WHAT YOU NEED TO DO: Within the listing below, please copy exactly the lines between the line holding "Where should I click to: Tap the 雷火客服" and the line holding "Select the cell containing 李四", inclusive.

╭──

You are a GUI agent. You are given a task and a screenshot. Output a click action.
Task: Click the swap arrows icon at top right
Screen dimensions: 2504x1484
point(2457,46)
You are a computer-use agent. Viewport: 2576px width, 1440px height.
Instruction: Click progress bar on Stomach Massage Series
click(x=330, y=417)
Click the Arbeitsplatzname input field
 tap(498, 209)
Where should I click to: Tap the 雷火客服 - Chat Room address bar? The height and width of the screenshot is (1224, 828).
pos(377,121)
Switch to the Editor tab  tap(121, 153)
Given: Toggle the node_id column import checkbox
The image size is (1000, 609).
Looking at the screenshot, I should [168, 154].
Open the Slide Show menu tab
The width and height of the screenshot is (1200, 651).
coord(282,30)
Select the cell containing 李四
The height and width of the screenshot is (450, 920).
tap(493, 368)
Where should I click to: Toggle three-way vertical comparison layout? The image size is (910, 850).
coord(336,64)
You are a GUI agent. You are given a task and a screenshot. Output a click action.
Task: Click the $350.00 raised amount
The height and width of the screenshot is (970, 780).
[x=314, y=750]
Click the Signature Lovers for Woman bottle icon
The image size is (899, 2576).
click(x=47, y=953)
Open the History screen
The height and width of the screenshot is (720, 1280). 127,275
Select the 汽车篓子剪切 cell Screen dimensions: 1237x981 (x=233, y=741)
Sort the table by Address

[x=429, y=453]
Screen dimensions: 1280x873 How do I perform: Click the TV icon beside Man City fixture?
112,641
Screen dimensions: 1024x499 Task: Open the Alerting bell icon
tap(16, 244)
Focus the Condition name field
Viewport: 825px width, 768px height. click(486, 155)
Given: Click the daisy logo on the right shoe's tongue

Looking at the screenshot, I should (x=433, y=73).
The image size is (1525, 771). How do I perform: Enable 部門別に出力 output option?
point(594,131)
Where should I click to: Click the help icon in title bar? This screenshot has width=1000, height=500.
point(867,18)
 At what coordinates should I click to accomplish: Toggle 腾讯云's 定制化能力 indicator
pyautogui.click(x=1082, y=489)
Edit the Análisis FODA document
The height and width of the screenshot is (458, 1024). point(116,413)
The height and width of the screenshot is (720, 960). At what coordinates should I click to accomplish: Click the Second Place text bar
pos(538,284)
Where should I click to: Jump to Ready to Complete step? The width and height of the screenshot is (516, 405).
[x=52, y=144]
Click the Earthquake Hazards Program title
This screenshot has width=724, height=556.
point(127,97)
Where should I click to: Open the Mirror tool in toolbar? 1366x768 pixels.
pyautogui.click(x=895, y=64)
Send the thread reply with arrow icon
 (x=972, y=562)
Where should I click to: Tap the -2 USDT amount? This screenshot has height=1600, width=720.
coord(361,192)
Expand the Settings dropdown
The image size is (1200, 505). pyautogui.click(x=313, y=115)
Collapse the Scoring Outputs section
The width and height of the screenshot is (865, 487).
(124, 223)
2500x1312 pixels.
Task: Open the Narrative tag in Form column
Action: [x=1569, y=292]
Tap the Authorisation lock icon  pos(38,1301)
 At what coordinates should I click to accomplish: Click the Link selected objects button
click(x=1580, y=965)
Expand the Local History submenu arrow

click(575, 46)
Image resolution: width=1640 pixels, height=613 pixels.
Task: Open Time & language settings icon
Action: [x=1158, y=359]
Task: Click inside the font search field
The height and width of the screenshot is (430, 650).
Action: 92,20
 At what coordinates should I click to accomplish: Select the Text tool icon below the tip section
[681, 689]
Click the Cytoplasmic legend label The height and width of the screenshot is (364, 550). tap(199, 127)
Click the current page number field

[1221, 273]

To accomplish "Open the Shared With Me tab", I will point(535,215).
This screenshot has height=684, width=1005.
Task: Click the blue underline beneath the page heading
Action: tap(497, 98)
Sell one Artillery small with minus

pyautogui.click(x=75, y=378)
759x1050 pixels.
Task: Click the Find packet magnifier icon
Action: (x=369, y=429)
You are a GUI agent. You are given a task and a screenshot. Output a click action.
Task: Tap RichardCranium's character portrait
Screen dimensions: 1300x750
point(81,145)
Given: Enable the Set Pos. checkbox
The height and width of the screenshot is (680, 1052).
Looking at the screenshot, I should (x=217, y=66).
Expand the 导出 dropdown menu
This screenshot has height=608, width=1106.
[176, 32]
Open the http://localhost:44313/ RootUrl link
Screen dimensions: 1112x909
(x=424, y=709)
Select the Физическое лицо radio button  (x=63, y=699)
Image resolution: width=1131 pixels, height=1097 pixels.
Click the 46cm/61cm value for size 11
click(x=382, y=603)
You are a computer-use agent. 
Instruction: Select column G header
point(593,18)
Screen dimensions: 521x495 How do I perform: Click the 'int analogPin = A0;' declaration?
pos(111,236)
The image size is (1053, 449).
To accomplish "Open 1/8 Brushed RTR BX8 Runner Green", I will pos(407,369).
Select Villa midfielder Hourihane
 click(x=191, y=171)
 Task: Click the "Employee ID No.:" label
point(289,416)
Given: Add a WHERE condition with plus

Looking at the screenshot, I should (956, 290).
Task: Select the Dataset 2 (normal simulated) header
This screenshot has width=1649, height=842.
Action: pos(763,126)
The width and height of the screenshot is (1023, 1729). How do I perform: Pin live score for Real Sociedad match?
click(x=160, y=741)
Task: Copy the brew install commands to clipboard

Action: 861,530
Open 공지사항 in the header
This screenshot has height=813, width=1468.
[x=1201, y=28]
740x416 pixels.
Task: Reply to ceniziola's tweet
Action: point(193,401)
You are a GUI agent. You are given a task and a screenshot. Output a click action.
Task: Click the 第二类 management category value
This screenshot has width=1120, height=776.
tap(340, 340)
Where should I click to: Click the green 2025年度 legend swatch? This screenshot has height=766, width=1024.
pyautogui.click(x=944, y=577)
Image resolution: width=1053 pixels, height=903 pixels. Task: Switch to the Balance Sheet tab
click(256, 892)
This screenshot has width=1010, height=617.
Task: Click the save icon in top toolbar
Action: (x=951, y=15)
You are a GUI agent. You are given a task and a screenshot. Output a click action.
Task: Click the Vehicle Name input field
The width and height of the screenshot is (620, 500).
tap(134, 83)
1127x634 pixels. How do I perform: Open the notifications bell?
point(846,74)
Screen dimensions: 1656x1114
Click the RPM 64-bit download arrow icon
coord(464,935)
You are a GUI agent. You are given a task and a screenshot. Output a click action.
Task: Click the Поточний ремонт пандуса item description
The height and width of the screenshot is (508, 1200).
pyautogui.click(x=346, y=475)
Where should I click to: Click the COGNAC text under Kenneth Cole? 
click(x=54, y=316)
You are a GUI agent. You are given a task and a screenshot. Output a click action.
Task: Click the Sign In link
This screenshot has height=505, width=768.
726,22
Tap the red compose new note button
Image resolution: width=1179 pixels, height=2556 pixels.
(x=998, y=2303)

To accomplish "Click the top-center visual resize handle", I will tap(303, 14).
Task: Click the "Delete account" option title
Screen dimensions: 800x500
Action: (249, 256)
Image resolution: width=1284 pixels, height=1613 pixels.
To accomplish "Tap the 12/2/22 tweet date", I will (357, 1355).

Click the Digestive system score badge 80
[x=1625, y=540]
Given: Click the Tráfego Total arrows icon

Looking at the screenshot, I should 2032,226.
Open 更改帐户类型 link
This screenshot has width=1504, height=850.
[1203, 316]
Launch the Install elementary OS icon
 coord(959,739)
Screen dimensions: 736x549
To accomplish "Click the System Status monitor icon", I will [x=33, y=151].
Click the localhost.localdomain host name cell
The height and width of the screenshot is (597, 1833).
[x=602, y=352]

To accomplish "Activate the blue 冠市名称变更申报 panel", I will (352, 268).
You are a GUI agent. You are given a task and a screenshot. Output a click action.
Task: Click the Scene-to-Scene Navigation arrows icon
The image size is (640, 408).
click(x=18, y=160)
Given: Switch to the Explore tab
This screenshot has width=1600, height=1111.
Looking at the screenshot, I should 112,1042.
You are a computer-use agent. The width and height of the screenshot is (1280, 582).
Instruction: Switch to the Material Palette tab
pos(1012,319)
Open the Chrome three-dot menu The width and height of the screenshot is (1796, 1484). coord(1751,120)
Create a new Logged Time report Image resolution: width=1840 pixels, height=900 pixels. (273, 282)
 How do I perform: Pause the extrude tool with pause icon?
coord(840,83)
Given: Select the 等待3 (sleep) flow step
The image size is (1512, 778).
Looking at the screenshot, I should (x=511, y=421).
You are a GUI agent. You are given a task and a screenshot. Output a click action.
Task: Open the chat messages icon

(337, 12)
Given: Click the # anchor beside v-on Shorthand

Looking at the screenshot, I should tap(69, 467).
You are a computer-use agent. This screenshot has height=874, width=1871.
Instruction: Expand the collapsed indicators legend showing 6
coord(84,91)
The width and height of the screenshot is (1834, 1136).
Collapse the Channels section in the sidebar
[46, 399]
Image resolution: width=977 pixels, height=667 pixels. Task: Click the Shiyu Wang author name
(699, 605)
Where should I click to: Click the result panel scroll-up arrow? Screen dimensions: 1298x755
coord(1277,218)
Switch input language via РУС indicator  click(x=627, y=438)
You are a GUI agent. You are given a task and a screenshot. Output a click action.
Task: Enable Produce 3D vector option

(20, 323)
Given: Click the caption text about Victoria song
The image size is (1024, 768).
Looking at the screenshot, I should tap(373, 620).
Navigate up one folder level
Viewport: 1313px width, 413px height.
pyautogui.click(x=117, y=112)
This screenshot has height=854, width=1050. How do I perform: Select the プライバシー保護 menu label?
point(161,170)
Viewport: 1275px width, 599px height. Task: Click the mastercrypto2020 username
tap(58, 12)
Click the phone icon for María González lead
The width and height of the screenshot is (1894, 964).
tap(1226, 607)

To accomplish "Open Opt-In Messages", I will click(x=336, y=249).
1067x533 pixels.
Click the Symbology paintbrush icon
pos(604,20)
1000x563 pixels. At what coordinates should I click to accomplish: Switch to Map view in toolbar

╰──

THE COMPLETED TASK:
Where should I click to: Tap the 雷火客服 - Chat Room address bar? The height and width of the screenshot is (1224, 828).
pos(377,121)
Switch to the Editor tab  tap(121, 153)
Given: Toggle the node_id column import checkbox
The image size is (1000, 609).
Looking at the screenshot, I should [168, 154].
Open the Slide Show menu tab
The width and height of the screenshot is (1200, 651).
coord(282,30)
Select the cell containing 李四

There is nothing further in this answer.